In the following decade, 20,000 voters were registered, and many of the city’s white leaders began calling Dobbs the “Mayor of Sweet Auburn.” In 1948, Dobbs leveraged the growing Black voting block to convince Mayor William B. Hartsfield to integrate Atlanta’s police force.
When the King family moved to Boulevard, just around the corner from his own home, Dobbs became good friends with Martin Luther King, Sr.
“We kids formed a club comprised of the three King children, the two Burney first cousins, and ourselves —the two youngest of the six Dobbs sisters,” Dobbs’ daughter June Dobbs Butts said, as reported by Stanford’s Martin Luther King, Jr.

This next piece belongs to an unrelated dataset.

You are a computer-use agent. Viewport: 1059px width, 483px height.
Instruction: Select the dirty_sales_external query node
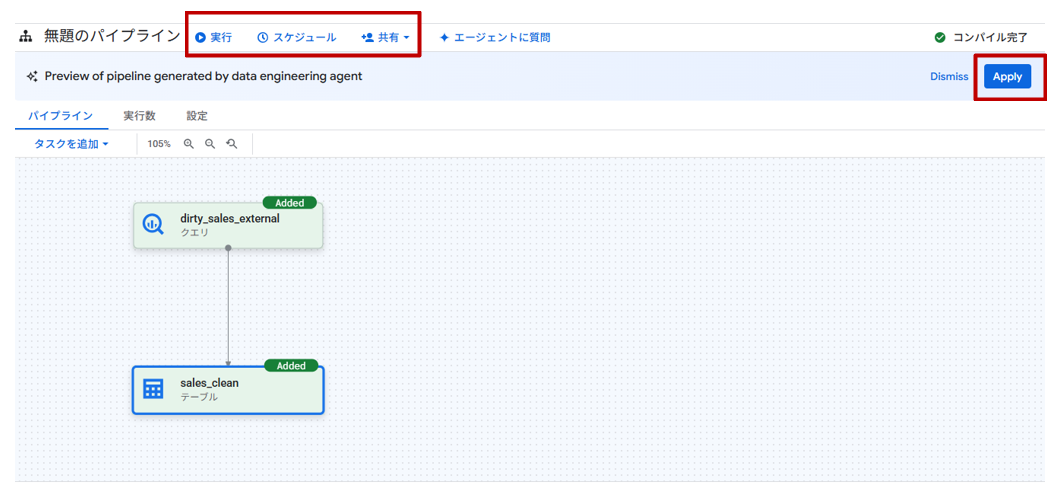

Research and Education Institute.
Following Dobbs’ passing in 1961, King gave the invocation at his funeral, in which he praised God “for giving to Atlanta, for giving to Georgia, for giving to the nations, for giving to America, such a noble life.”
And while Dobbs never realized his own dream of running for public office, in the decade after his death, his grandson, Maynard Jackson, Jr. was elected the first Black mayor of Atlanta in 1974.
In 1994, the City of Atlanta changed the name of Houston Street to John Wesley Dobbs Avenue in honor of Dobbs’ 52-year residency in the area.